See the API reference for a tuning table by document type.

Searching memories

JavaScript
Python
cURL

const results = await client.memory.search({
  query: "What are my dietary preferences?",
  mode: "fast",
  max_results: 10,
  alpha: 0.8, // 0.8 semantic / 0.2 keyword
  recency_bias: 0.1,
});

results.data.sources.forEach(source => {
  console.log(source.title, source.text, source.score);
});

results = client.memory.search(
    query="What are my dietary preferences?",
    mode="fast",
    max_results=10,
    alpha=0.8,
    recency_bias=0.1,
)

for source in results["data"]["sources"]:
    print(source["title"], source["text"], source["score"])

curl -X POST https://api.60db.com/memory/search \
  -H "Authorization: Bearer YOUR_API_KEY" \
  -H "Content-Type: application/json" \
  -d '{
    "query": "What are my dietary preferences?",
    "mode": "fast",
    "max_results": 10,
    "alpha": 0.8
  }'

Tuning search

Parameter	Default	Description
`mode`	`fast`	`fast` (single-query) or `thinking` (multi-query reranked)
`alpha`	0.8	Weight of semantic search: 0 = keyword only, 1 = semantic only
`recency_bias`	0.0	Weight given to newer memories (0-1)
`max_results`	10	Max results returned (capped at 50)
`graph_context`	false	Include knowledge-graph relationships in response

Context assembly (RAG for SLM chat)

The /memory/context endpoint is purpose-built for retrieval-augmented generation.
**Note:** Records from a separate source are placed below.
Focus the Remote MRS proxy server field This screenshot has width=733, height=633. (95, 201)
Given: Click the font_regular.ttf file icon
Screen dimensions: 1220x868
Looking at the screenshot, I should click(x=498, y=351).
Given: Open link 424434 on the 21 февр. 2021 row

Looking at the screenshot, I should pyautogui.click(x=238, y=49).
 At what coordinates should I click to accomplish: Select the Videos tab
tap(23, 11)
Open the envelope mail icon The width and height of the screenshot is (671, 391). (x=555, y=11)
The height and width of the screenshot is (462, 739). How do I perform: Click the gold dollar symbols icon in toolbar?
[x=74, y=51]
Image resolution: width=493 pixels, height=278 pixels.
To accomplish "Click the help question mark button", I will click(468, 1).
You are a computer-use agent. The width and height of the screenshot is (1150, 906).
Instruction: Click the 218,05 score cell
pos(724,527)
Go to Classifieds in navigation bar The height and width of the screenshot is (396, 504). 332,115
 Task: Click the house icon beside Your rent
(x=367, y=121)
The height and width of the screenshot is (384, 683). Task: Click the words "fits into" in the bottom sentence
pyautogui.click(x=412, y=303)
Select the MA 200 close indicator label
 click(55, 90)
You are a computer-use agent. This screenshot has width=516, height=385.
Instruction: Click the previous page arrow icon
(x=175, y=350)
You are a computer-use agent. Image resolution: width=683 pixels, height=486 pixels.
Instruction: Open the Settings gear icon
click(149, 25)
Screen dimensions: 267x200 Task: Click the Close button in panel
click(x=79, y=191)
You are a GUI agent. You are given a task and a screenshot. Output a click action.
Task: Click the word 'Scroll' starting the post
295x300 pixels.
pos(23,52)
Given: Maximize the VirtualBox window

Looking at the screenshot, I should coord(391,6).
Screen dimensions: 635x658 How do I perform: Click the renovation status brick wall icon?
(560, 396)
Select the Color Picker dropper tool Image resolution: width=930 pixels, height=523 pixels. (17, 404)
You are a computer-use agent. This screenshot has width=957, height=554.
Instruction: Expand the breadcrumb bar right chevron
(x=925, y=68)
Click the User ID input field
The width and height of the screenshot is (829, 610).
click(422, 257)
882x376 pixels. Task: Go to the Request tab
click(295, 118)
Given a user query, it fetches the most relevant memories, recent events, and graph relationships, and returns a pre-formatted context string ready to prepend to your LLM prompt.

JavaScript
Python

// Before calling the SLM, assemble context
const ctx = await client.memory.context({
  query: userMessage,
  session_id: chatSessionId,
  top_k: 8,
  max_context_length: 2000,
  include_timeline: true,
  include_graph: false,
});

// Prepend to system message
const systemMessage = `You are a helpful assistant.

## Relevant memories
${ctx.data.prompt_ready}`;

// Call SLM chat with enriched context
const response = await client.chat.completions.create({
  model: '60db-tiny',
  messages: [
    { role: 'system', content: systemMessage },
    { role: 'user', content: userMessage },
  ],
});

# Before calling the SLM, assemble context
ctx = client.memory.context(
    query=user_message,
    session_id=chat_session_id,
    top_k=8,
    max_context_length=2000,
    include_timeline=True,
)

system_message = f"""You are a helpful assistant.

## Relevant memories
{ctx['data']['prompt_ready']}
"""

response = client.chat.completions.create(
    model="60db-tiny",
    messages=[
        {"role": "system", "content": system_message},
        {"role": "user", "content": user_message},
    ],
)

Built-in SLM Chat integration

When using 60db’s UI at /app/slm-chat, there’s a Memory toggle next to Auto-clear. When enabled, every message you send is pre-processed:

Your message is sent to /memory/context with your session ID
Relevant memories and recent events are fetched (semantic + keyword + temporal)
The returned prompt_ready string is prepended to the system message
The enriched prompt goes to the SLM

This means your AI chat remembers context across sessions automatically. Toggle it off if you want a fresh, memoryless conversation.

Collections management

// List your collections
const collections = await client.memory.collections.list();

// Create a team collection (admin/owner only)
await client.memory.collections.create({
  collection_id: "customer_support",
  label: "Customer Support KB",
  kind: "team",
  shared: true,
});

Role-based access

Memory operations are gated by your workspace role:

Action	Owner	Admin	Developer	Member	Viewer
Search memories	✓	✓	✓	✓	✓
Create personal memory	✓	✓	✓	✓	—
Delete own memory	✓	✓	✓	✓	—
Delete any memory	✓	✓	—	—	—
Create team collection	✓	✓	—	—	—
Create knowledge/hive	✓	✓	—	—	—
Export memories	✓	✓	✓	✓	—

API key access

To use Memory via an API key (for programmatic access), the key must have the memory scope. When creating an API key in Settings → Developers, check the “Memory & RAG” box.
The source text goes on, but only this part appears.